=== Text excerpt ===

FIG. 1 shows an electrical circuit diagram of a fluorescent lamp 1 connected to a safety starter device 10 according to the invention. The fluorescent lamp 1 comprises two electrodes 2 and 3, and can be supplied with a voltage UB via a ballast 4 which serves to limit the current through the lamp after ignition. Each electrode has two electrode terminals. First electrode terminals of the electrodes 2, 3 are connected to supply UB. Second electrode terminals of the electrodes 2, 3 are connected to the connection terminals 11, 12 of the safety starter circuit 10.

The safety starter circuit 10 comprises a bi-metallic glow switch 5 and a thermal fuse resistor 7, which are connected in series with each other between the connection terminals 11, 12. The thermal fuse resistor 7 comprises a thermal fuse 8 connected in series with a resistor 9. The fuse 8 and the resistor 9 are in good thermal contact with each other, sealed in one common casing 7a. A capacitor 6 is arranged in parallel with the glow switch 5. Alternatively, the capacitor may be arranged in parallel with both the glow switch and the thermal fuse resistor.

The operation of the fluorescent lamp 1 with the safety starter circuit according to the invention is as follows.

When the lamp 1 is off and a voltage UB is applied across connecting leads of the circuit, a small current of a few mA will flow through the electrodes 2, 3, the glow switch 5, the resistor 9 and the thermal fuse 8. In the glow switch 5, a glow discharge will heat the bi-metal contacts until they close. In the closed situation, the current will increase to a value in the order of e.g. 0.5 to 1.5 A, depending on lamp type and other components, and this current will heat up the electrodes 2, 3 in the lamp 1. The bi-metal contacts of the switch cool down, and the switch opens again. The ballast 4 generates a high voltage pulse over the lamp electrodes 2, 3. Usually, the contacts of the glow switch 5 reopen and close a few times before the lamp 1 ignites. After lamp ignition, the glow switch contacts will remain open and no current will flow through the starter circuit 10 anymore.

In case the lamp 1 does not ignite, e.g. due to end-of-life of the lamp, the glow switch 5 continues to close and open for a longer period of time. During this period, the continuously flowing current causes heat to be generated in the resistor 9, which in turn causes the temperature of the thermal fuse resistor 7 to increase. When the temperature reaches a so-called cut-off temperature, the thermal fuse 8 melts and this softly interrupts the starter circuit permanently. A flashover is unlikely to occur. Even if a flashover would occur, the current interruption occurs in an inheritantly safe manner because such flashover would occur within the casing 7a, effectively shielded from possible flammable gases.

=== Entries shown ===

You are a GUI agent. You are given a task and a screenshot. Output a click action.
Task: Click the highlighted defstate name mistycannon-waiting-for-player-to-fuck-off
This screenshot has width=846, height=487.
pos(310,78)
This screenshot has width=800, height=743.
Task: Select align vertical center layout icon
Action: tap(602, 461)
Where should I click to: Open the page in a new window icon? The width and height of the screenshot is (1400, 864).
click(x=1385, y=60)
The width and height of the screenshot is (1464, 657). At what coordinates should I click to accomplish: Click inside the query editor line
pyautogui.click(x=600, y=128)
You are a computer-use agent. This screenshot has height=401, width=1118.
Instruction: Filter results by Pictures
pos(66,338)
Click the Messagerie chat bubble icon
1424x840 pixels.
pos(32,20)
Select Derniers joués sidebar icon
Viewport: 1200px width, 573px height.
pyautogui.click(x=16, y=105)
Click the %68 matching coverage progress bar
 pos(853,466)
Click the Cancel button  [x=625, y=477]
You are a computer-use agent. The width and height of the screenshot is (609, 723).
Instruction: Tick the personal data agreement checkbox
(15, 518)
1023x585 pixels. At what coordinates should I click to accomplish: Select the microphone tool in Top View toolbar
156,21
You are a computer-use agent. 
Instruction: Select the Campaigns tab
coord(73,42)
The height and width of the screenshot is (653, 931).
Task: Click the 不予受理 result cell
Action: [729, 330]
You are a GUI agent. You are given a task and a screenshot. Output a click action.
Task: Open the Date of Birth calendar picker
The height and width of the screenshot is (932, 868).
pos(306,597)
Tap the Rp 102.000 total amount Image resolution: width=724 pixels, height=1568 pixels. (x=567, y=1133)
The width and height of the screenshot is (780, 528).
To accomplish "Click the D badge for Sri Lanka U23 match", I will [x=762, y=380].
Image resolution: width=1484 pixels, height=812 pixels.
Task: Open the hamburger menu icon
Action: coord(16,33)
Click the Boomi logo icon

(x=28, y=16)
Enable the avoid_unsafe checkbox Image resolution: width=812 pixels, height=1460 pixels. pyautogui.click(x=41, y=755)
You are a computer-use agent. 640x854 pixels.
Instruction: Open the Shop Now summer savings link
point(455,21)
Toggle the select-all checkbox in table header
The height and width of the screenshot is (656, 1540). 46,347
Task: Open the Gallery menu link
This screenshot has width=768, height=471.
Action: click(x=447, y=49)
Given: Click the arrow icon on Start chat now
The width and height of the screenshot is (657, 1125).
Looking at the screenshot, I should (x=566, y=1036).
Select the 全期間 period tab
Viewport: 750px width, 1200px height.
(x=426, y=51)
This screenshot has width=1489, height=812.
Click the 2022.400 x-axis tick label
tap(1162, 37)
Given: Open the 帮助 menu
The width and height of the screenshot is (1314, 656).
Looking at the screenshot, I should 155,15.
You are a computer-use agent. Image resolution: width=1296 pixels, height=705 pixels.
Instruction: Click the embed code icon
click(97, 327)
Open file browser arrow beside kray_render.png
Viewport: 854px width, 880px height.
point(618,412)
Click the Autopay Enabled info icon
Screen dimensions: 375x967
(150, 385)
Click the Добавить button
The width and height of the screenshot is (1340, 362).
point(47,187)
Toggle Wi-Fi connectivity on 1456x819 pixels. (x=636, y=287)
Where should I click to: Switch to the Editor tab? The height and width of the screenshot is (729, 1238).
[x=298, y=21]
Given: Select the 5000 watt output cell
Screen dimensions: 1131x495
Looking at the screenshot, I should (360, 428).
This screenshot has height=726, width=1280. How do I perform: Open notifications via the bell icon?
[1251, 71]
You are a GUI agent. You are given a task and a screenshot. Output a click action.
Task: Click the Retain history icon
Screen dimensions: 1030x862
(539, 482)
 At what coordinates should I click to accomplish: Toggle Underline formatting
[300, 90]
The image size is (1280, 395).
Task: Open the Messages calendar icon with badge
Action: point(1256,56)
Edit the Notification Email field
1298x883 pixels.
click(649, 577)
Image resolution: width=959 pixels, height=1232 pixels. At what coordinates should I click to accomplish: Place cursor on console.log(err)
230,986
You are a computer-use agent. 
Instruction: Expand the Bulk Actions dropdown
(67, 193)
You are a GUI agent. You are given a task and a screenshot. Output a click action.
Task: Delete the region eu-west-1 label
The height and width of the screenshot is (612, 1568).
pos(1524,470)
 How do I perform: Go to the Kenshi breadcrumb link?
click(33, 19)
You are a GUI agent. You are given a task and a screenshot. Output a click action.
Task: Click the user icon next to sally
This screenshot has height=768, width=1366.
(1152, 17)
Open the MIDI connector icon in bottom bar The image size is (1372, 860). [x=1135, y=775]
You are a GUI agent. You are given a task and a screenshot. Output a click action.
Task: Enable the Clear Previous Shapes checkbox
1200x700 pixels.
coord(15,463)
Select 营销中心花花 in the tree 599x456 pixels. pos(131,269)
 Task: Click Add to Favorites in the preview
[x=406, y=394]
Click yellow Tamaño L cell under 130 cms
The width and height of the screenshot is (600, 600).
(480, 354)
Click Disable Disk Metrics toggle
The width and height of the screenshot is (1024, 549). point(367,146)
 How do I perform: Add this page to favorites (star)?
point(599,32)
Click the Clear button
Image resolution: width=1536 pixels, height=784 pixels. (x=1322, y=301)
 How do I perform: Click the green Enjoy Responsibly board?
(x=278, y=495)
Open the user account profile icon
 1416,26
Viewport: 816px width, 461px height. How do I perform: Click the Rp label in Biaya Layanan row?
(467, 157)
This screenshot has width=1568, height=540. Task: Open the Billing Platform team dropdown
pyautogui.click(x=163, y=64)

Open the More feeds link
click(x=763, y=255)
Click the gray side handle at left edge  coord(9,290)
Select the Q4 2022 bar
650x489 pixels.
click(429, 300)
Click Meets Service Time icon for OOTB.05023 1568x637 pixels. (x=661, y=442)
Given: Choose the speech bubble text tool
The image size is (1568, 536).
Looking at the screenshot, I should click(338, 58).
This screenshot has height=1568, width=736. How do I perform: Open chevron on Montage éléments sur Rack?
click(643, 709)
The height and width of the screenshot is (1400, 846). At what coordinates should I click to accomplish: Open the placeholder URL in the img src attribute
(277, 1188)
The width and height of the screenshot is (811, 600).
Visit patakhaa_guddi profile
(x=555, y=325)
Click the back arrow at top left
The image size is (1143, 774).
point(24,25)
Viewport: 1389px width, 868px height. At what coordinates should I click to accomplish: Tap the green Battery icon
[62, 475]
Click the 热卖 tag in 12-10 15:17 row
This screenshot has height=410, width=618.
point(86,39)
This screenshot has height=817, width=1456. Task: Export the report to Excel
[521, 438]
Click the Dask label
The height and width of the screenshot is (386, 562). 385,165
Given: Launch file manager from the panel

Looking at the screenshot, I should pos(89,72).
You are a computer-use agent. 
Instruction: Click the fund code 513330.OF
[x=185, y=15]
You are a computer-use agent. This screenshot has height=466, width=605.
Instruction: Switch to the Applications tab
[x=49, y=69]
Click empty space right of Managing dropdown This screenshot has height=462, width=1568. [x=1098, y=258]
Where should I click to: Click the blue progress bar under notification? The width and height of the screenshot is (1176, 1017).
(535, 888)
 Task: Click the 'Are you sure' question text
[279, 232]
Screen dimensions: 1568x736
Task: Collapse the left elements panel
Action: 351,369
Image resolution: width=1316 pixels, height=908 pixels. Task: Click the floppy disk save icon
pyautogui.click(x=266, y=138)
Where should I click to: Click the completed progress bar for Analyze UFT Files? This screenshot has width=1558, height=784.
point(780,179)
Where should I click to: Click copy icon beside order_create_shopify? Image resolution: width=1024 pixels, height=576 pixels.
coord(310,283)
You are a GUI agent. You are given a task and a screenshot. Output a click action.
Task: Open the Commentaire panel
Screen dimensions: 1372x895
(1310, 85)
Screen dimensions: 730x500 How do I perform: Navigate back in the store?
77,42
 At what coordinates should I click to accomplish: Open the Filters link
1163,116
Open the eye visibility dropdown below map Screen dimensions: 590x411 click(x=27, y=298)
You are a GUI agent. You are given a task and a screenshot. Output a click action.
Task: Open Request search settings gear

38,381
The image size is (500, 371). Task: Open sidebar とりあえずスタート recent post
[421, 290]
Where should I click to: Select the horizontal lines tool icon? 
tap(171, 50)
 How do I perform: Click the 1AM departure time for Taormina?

===

:: Job ::
According to the starter circuit description, which components does the small current of a few mA flow through when the lamp is off and voltage UB is applied? List every one.

:: Task answer ::
- Electrode 2
- Electrode 3
- Glow switch 5
- Resistor 9
- Thermal fuse 8